Dass es in der althethitischen Zeit reliefierte Orthostatenfriese gegeben hat, beweisen zwei auf Büyükkale gefundene Reliefs aus Granit bzw. Kalkstein, die Kampfszenen zeigen (Bittel 1976, 149f. Abb. 153; Schachner 2011, Abb. 96). Die im Hochrelief angefertigten Darstellungen aus der späteren Phase des Alten Reiches bzw. aus der früheren Großreichszeit, wie z.B. ein kriegerischer Gott am Königstor (Bittel 1976, 231f. Abb. 267-268; Schachner 2011, Abb. 98) und eine Bildstele des Königs Tuthalija (I. oder II.?) aus Tempel 5 in Hattusa (Schachner 2011, Abb. 93) sowie ein in Kayalıpınar / Samuha in einer frühgroßreichszeitlichen Schicht des 15. Jh.s v.

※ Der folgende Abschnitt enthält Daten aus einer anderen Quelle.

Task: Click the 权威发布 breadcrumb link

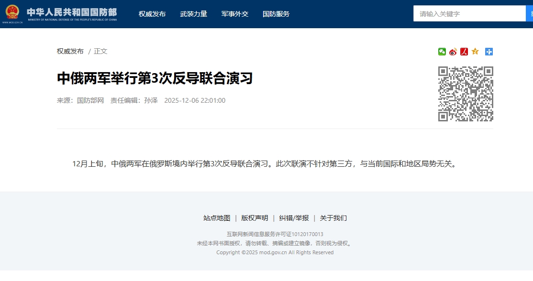Action: [70, 51]
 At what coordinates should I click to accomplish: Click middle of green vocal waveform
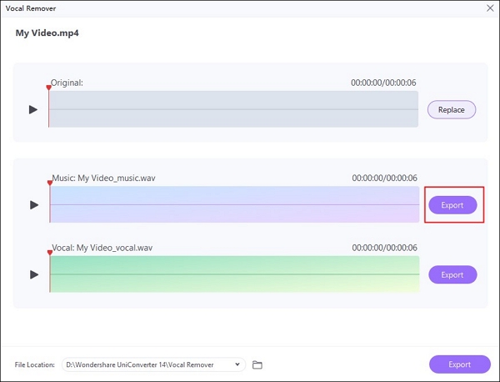point(233,274)
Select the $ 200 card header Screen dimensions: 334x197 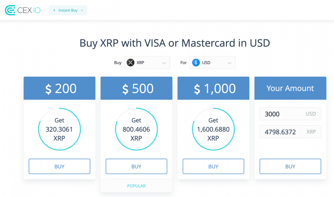59,88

Chr. gefundenes architektonisches Relief einer sitzenden Göttin (Müller-Karpe / Müller-Karpe 2009, 178ff. Abb. 3), unterscheiden sich durch den verwendeten, fast schon rundplastischen Stil von den Flachreliefs des 13. Jh.s v. Chr., für die die Flachbildskulpturen des Felsheiligtums von Yazılıkaya und die figürlichen Friese auf beiden Seiten des Sphinxtors von Alacahöyük repräsentative Beispiele darstellen (s. unten). Die Datierung des Reliefzyklus in Alacahöyük ist allerdings umstritten. Entgegen der communis opinio wird gelegentlich die Ansicht vertreten, dass die Reliefs nicht in das 14. bzw. 13. Jh. v. Chr., sondern in das frühe 15. oder sogar in das 16. Jh. v. Chr. zu datieren sind (s. Schachner 2011, 207f. und 2012, 139).

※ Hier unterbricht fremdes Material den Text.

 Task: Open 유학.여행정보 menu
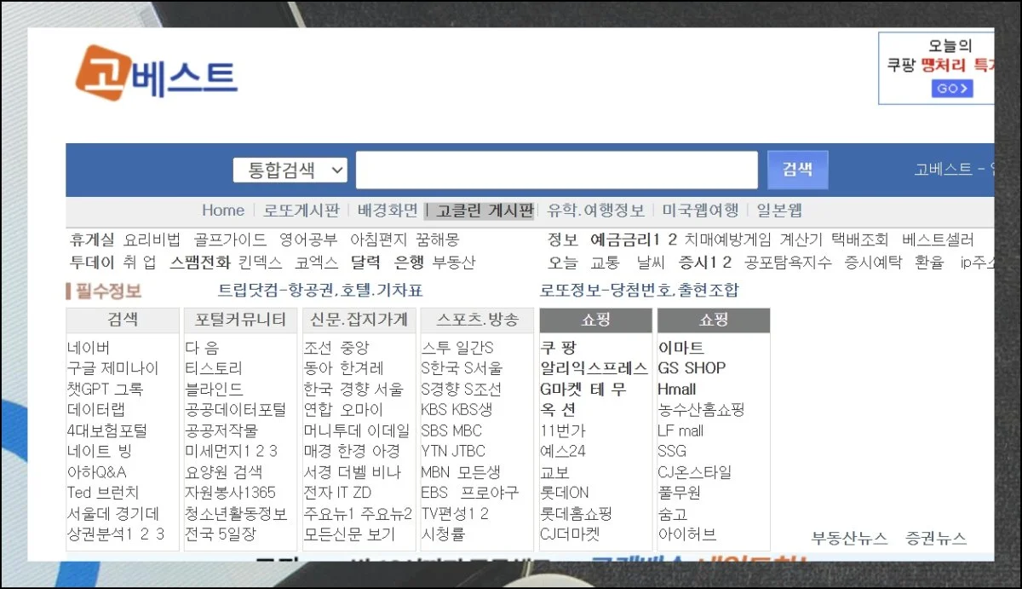point(595,211)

Seit dem 13. Jh. v. Chr. sind Stelen und Paneele belegt, die erstmals großformatige Hieroglypheninschriften als neue Form der Kommunikation einsetzen. In der Hauptstadt selbst wurde unter der Regierung der letzten hethitischen Könige auf Büyükkale und in jenen Arealen der nördlichen Oberstadt (Südburg, Nişantaş), die nach der Aufgabe des Tempeltals und der Baukomplexe im Tal von Sarıkale von einem intensiven Wiederaufbauprozess betroffen waren, ein architektonisches Programm vorgenommen, das in der Zelebration der politischen Macht durch die Einrichtung der auf öffentliche Wirkung zielenden Monumentalinschriften seinen Fokus hatte (Marazzi 2019).

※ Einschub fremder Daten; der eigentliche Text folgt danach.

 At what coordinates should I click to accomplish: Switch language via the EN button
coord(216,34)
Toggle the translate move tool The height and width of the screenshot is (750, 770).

Stempelsiegel sind eine eigenständige Kunstform, die nicht nur mit dem Staat und dem König verbunden, sondern auch in der Gesellschaft weit verbreitet war. Die stilistische und ikonographische Entwicklung der hethitischen Glyptik wird in zahlreichen Monographien umfassend dargestellt, s. z.B. Güterbock 1940 und 1942; Beran 1967; Boehmer / Güterbock 1987; Herbordt 2005; Dinçol / Dinçol 2008; Herbordt / Bawanypeck / Hawkins 2011. Wie schon oben bemerkt, sind einzelne Themen, wie die Umfassung des Königs von seinem Schutzgott, seine Darstellungen in kriegerischer Gestalt mit Lanze und geschultertem Bogen, die in der Ikonographie der Glyptik sozial eine weite Verbreitung fanden, oder auch der Wettergott von Aleppo auf seinem Wagen, üblich für die Bilderwelten der Reliefs und der Siegel.